Last fall the Sentencing Project released Locked Out 2022, the fourth in a series of public reports on U.S. felony disenfranchisement prepared in a partnership with my academic research team (Uggen, Larson, Shannon, and Stewart 2022). Disenfranchisement here refers to the practice of denying voting rights to people convicted of felony-level criminal convictions. The United States has long been distinctive for both its unusually harsh disenfranchisement laws and for the significant share of its population that is affected by them (Manza and Uggen 2006). In the past five years, however, the movement to reenfranchise people with criminal records has gained real momentum.
Our latest report tells the tale of these two trends. On the one hand, over 4.6 million people remain disenfranchised in the United States – or about the same number that we estimated in 2000. Moreover, illegal voting prosecutions, intimidation, and suppression appear to be on the rise. On the other hand, more states have extended voting rights to more people convicted of felonies, resulting in the reenfranchisement of about 1.5 million people since 2016.

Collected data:
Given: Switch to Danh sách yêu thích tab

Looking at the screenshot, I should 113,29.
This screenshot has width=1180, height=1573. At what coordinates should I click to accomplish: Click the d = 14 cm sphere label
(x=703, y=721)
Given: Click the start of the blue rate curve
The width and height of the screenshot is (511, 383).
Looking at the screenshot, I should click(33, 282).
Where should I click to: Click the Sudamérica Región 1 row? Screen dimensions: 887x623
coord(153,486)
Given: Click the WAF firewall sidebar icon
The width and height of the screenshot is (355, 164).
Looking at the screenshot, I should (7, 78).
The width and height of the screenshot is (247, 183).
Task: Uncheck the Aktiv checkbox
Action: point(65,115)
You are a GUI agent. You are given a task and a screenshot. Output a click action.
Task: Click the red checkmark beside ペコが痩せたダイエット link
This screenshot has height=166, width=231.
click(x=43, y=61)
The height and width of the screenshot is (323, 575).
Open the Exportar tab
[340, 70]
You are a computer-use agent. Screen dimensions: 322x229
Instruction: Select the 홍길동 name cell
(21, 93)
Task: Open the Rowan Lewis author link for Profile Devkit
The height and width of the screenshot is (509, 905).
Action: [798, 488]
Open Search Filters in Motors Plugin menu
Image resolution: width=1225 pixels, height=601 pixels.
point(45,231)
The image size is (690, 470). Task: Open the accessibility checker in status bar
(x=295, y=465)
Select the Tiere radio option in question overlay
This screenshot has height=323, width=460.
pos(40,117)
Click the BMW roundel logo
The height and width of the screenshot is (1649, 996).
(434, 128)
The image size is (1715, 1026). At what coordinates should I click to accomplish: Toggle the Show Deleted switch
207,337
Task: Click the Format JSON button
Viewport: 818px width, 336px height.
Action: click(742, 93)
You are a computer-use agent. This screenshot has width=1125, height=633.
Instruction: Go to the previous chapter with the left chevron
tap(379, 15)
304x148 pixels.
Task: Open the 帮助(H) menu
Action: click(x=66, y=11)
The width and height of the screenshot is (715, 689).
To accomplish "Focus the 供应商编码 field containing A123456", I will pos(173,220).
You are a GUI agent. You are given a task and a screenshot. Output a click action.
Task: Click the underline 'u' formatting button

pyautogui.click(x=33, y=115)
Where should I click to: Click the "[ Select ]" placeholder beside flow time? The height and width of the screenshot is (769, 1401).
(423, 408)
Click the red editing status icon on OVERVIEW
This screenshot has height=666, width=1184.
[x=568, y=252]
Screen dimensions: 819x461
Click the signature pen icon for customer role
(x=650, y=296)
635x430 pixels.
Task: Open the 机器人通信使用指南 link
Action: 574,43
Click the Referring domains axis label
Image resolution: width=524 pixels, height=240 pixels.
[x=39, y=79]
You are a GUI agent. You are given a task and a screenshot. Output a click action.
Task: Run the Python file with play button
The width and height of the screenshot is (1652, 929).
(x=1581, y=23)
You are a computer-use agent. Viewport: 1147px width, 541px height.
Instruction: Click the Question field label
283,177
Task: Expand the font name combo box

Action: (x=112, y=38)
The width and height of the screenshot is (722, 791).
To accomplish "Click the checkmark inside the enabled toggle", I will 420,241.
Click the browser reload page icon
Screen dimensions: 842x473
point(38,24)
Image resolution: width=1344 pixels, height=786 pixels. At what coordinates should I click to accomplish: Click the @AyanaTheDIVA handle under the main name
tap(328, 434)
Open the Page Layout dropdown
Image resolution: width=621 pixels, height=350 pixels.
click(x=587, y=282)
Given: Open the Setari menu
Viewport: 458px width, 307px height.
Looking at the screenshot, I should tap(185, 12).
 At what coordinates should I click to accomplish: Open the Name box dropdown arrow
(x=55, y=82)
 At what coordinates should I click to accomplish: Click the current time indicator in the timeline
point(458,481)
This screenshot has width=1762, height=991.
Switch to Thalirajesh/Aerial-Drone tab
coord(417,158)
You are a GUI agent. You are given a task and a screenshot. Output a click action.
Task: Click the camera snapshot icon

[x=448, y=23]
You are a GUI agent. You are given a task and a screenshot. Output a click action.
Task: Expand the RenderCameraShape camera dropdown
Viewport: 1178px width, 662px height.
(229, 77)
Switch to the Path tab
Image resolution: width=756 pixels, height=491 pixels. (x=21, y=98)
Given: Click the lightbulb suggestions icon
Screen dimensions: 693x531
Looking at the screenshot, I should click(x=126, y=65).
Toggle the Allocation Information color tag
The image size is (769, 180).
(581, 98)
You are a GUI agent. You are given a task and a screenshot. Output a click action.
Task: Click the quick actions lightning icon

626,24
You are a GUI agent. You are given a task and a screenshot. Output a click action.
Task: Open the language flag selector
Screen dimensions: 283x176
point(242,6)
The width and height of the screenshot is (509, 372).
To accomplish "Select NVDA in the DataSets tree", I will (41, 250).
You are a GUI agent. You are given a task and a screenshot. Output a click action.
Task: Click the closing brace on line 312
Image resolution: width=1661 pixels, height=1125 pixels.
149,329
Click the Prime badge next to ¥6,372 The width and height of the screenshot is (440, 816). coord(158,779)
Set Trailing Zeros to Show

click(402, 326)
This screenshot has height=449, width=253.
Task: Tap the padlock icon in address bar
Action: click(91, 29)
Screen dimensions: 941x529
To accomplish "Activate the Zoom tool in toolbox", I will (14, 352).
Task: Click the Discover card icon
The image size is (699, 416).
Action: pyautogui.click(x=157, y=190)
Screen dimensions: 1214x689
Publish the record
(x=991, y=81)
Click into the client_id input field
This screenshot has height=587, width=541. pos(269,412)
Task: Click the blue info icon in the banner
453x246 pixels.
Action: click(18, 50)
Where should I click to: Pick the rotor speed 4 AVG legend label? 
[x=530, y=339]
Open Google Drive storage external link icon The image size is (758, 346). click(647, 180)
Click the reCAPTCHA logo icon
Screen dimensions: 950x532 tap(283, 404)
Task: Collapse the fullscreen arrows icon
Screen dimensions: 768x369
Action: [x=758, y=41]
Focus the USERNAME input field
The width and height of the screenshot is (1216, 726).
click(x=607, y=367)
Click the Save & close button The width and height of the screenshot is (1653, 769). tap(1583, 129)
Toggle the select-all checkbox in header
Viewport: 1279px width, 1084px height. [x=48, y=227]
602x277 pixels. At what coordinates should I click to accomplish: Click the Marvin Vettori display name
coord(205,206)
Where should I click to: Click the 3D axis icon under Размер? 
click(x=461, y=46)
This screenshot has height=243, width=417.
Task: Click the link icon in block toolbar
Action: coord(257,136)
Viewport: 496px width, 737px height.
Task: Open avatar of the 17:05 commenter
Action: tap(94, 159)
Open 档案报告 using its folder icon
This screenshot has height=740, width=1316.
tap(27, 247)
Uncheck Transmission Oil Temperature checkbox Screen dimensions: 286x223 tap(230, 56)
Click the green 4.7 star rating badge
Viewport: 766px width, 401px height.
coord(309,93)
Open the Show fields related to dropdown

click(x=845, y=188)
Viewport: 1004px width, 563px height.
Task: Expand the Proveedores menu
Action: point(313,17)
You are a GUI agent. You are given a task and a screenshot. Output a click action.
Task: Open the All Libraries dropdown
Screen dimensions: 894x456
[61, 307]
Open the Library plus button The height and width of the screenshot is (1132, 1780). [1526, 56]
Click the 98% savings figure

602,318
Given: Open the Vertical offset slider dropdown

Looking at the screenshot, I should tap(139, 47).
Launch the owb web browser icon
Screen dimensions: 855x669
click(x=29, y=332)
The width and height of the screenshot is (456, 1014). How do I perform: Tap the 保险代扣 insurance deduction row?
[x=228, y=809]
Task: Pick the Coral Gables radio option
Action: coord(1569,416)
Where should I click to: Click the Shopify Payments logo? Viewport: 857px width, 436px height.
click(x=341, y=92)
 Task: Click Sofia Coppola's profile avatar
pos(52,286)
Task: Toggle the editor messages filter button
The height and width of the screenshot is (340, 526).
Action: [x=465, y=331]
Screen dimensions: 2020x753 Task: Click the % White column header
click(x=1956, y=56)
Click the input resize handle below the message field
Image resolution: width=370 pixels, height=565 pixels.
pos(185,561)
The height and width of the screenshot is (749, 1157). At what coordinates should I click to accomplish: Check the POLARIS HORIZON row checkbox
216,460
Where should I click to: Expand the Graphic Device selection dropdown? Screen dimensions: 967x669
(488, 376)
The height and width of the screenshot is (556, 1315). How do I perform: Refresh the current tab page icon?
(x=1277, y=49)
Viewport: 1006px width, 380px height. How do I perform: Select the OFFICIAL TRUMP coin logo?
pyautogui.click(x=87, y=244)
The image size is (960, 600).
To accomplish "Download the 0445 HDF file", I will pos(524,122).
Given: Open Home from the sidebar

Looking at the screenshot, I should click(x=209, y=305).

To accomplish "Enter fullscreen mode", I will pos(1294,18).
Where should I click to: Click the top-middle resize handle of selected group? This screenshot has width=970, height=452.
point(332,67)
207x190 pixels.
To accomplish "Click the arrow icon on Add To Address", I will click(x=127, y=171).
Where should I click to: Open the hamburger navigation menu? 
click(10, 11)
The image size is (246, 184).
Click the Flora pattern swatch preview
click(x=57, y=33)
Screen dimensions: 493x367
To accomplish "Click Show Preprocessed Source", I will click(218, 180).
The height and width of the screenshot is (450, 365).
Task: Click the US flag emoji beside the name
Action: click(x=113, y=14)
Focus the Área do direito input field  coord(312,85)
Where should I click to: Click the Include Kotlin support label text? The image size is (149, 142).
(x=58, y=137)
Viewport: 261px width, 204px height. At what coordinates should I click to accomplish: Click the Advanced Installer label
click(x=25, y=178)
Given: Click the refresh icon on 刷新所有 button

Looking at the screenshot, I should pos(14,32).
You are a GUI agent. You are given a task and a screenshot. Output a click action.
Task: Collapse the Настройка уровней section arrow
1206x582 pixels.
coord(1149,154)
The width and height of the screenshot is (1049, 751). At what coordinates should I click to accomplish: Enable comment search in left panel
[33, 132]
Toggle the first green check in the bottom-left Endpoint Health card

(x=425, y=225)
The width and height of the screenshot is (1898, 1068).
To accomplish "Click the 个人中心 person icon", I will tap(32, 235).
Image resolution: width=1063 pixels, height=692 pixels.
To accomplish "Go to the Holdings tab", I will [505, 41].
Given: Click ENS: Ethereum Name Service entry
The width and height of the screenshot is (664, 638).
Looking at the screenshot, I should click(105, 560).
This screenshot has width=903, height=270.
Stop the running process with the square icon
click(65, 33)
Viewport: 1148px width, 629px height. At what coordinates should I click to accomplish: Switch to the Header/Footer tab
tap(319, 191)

Set tasks:
1) In the passage on felony disenfranchisement, about how many people have been reenfranchised since 2016?
2) From the passage on felony disenfranchisement, extract the text starting with "Our latest report" and going on through "people since 2016.".
3) Extend the passage on felony disenfranchisement, picking up after its last sentence.

Answers for the exercise:
1) About 1.5 million people.

2)
Our latest report tells the tale of these two trends. On the one hand, over 4.6 million people remain disenfranchised in the United States – or about the same number that we estimated in 2000. Moreover, illegal voting prosecutions, intimidation, and suppression appear to be on the rise. On the other hand, more states have extended voting rights to more people convicted of felonies, resulting in the reenfranchisement of about 1.5 million people since 2016.

3)
This figure and many of those that follow were drawn from the Locked Out 2022 collaborative research report with the Sentencing Project. The Sentencing Project is a non-partisan 501(c)(3) nonprofit organization whose mission statement is well-matched with my own priorities in public work: to advocate for “effective and humane responses to crime that minimize imprisonment and criminalization of youth and adults by promoting racial, ethnic, economic, and gender justice.”
Much of the rise in disenfranchisement since 1975 has been driven by racialized mass incarceration and mass probation across the United States. In recent years, however, there have been some big legal changes: more states are restoring the vote, both to people who have completed their sentence, and to people on probation or parole for felonies. In only two states, Maine and Vermont, do people serving prison time for felony offenses retain the right to vote. Taken together, our report shows that only about one-fourth of the 4.6 million people disenfranchised are currently incarcerated.
It is hardly the time for a victory lap, but the recent progress is undeniable – eight states have expanded voting rights in the last two years alone. As of this writing (February 2023), the Minnesota Senate has passed a bill restoring the vote to non-incarcerated populations and, as Caroline Sullivan reports in Democracy Docket, 18 other states are currently considering such bills.
To the extent that our team’s academic research has played any part in these reforms, it is undoubtedly due to partnerships with key institutional actors such as the Sentencing Project. These groups have a direct connection to media, activists, and grassroots organizers that academic researchers lack. The goal of this essay is to show how and why effective public scholarship often requires a team effort, and a real connection between researchers, institutional partners, and a diverse set of publics.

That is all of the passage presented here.